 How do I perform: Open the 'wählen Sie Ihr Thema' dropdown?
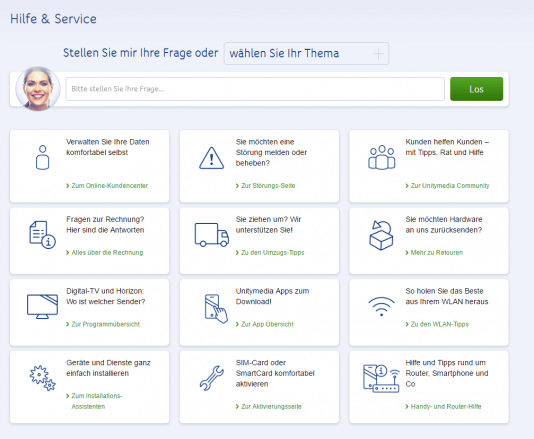(306, 53)
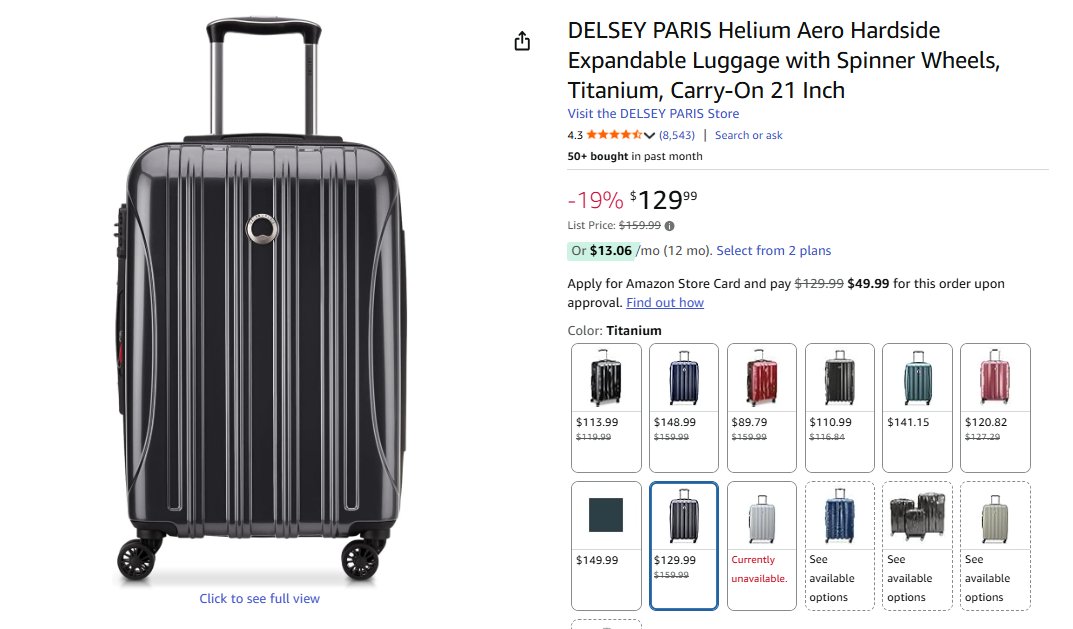Image resolution: width=1073 pixels, height=629 pixels.
Task: Select the Titanium swatch priced $129.99
Action: click(x=684, y=545)
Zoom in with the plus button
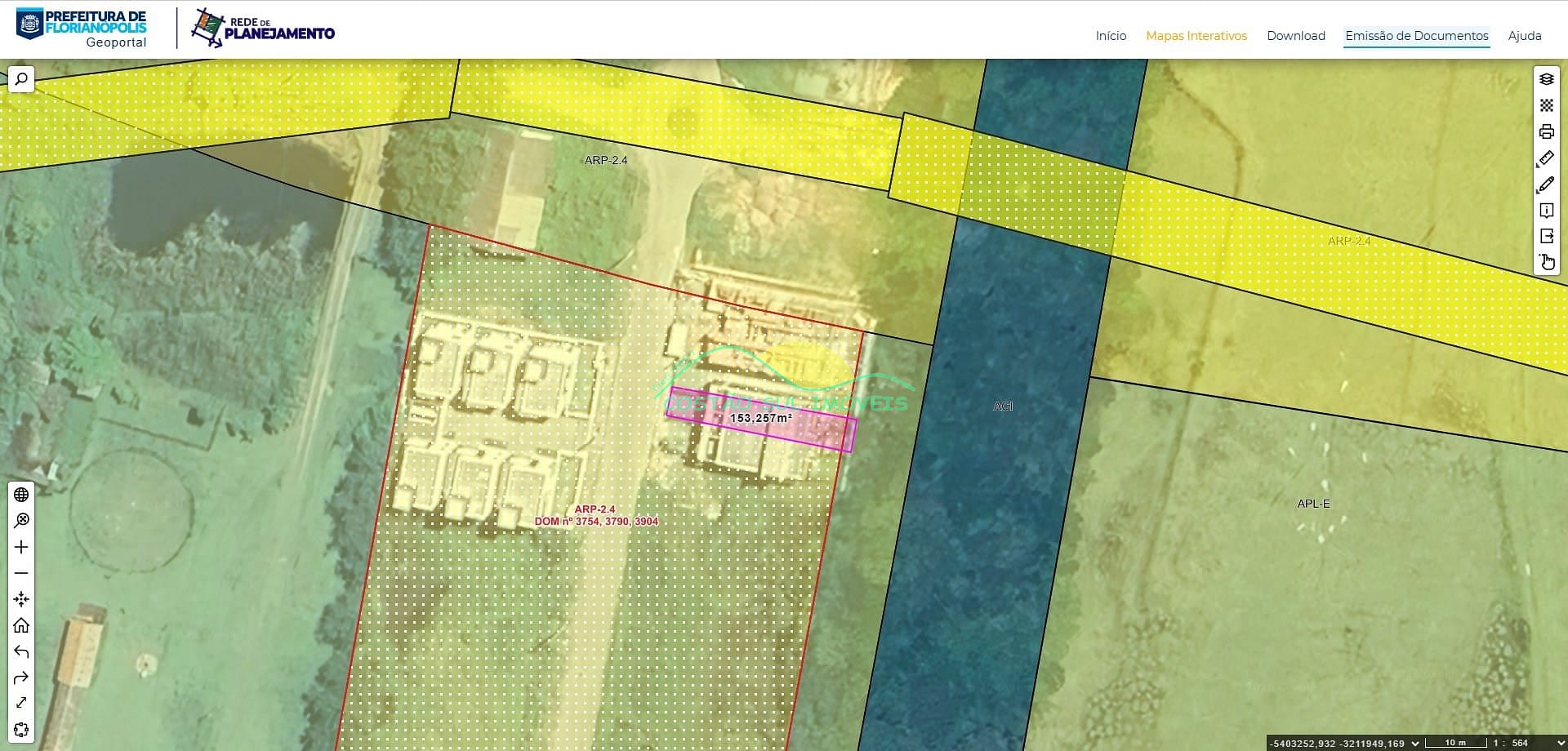Viewport: 1568px width, 751px height. coord(21,547)
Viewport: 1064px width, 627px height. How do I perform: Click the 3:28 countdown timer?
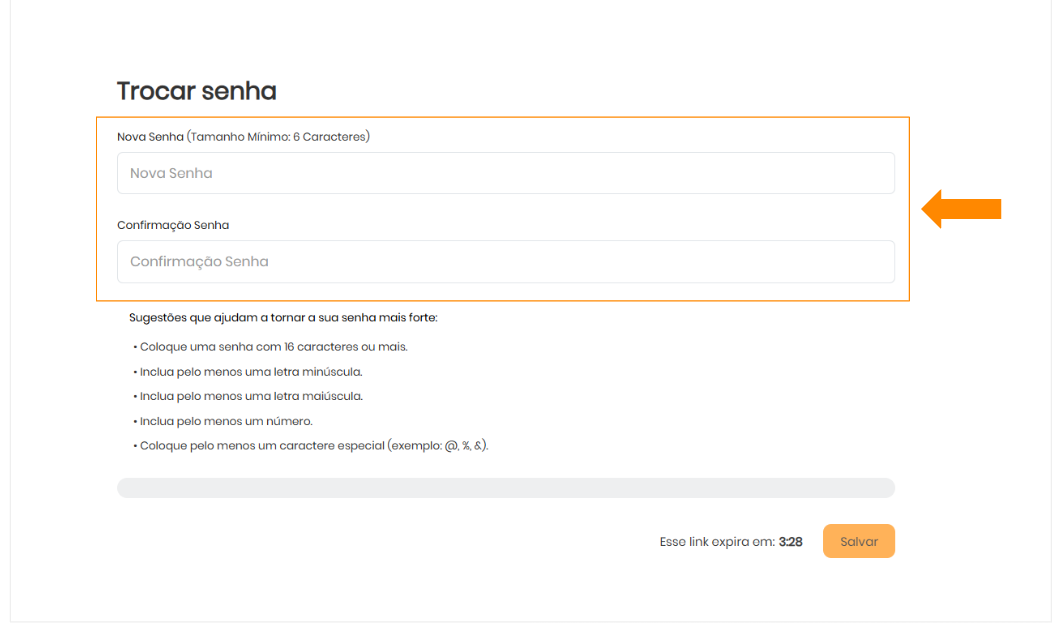(791, 542)
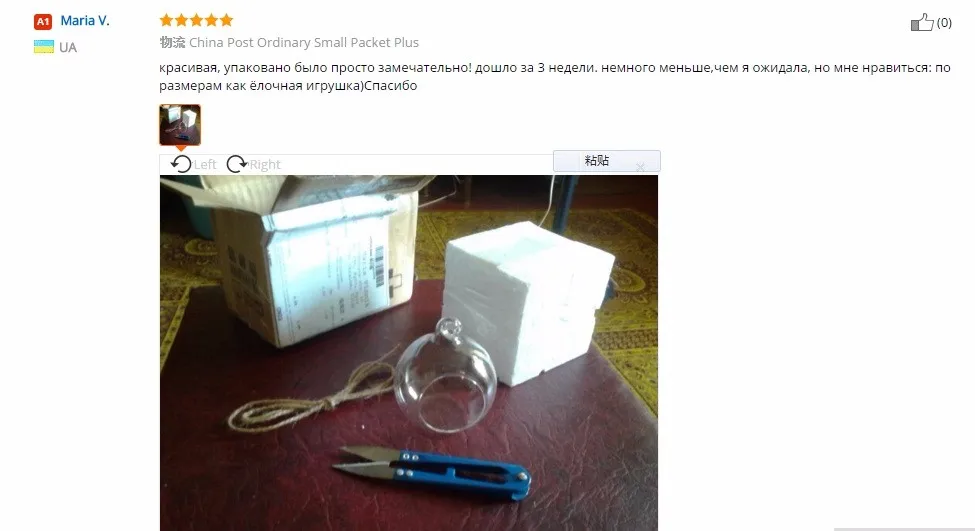Click the Russian review comment text
The height and width of the screenshot is (531, 975).
click(555, 76)
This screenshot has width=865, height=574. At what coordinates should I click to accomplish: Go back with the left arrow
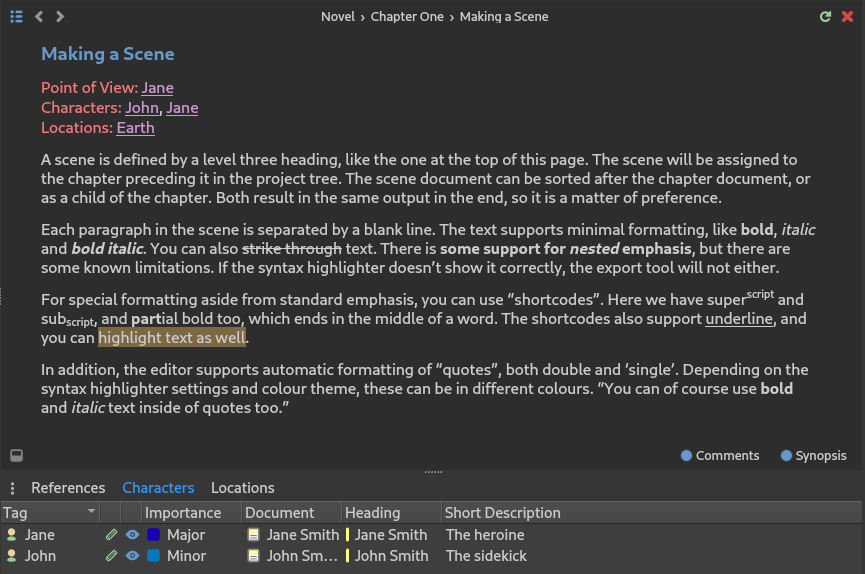tap(39, 17)
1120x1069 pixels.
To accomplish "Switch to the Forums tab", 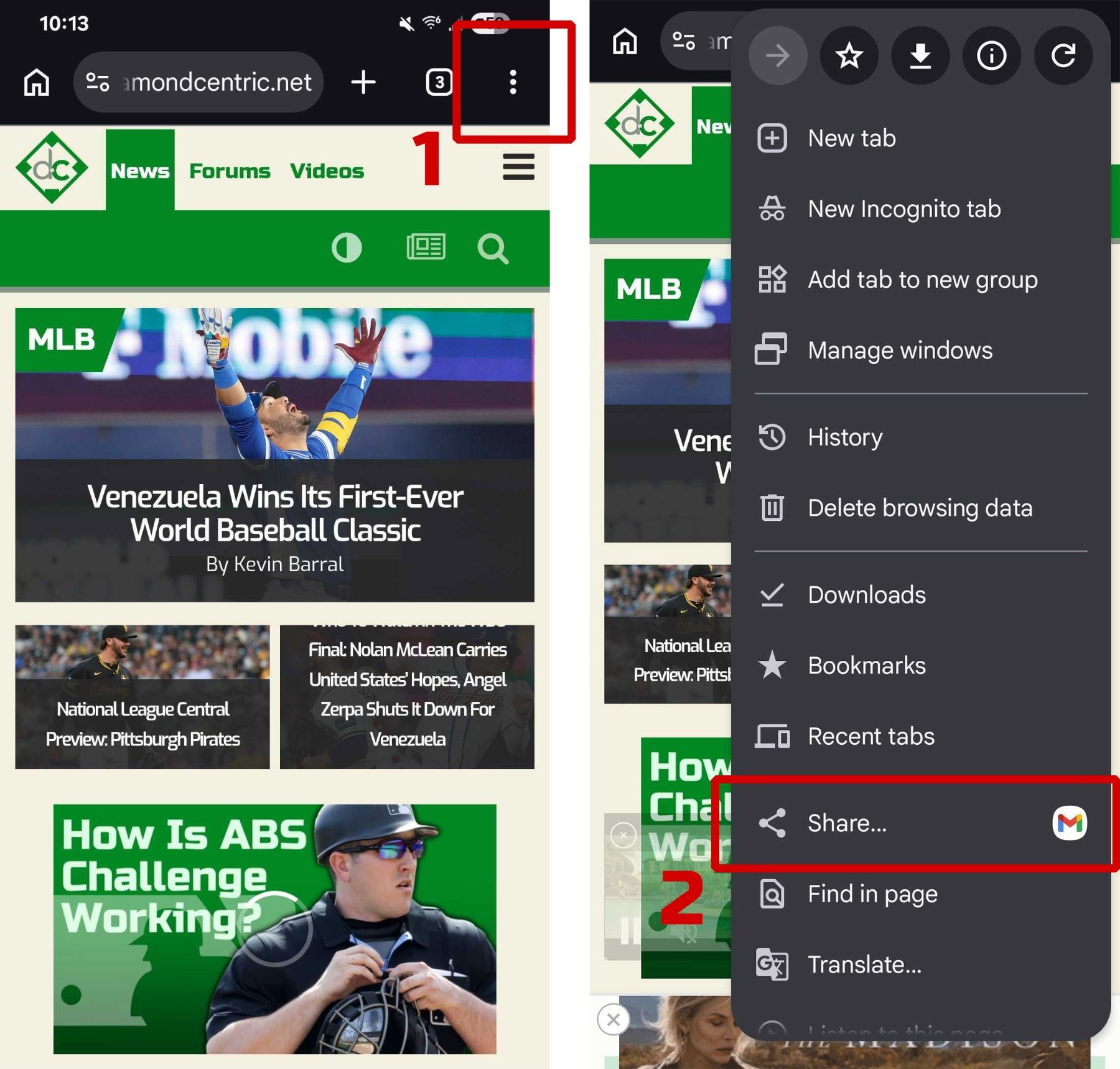I will [230, 171].
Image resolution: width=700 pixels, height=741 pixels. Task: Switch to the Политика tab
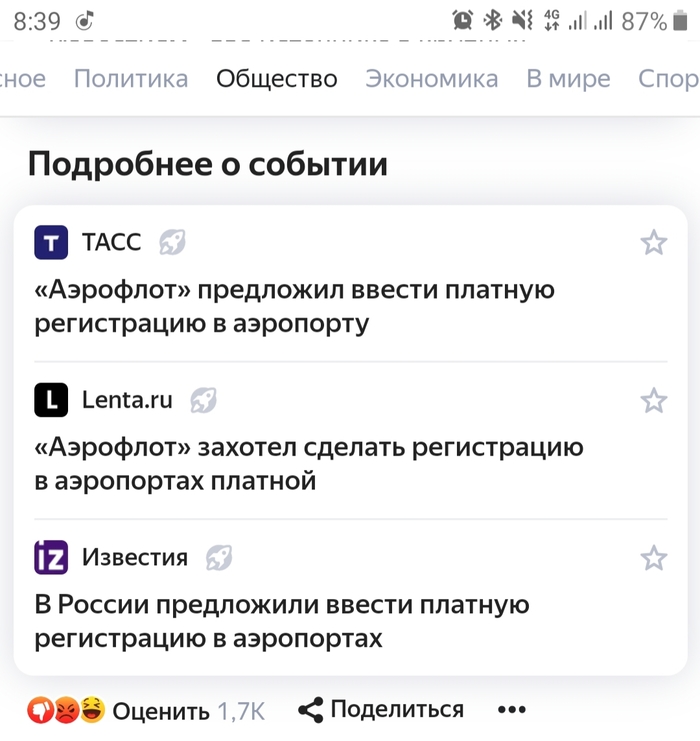131,79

┄┄┄┄┄┄┄┄┄┄┄┄┄┄┄┄┄┄┄┄

- **PROBLEM DETAILS**:
Leave out the pictures and copy exactly the lines from the one with "Image resolution: width=700" through the last line of the records above.

- **ANSWER TO THIS TASK**:
Image resolution: width=700 pixels, height=741 pixels. Task: Switch to the Политика tab
131,79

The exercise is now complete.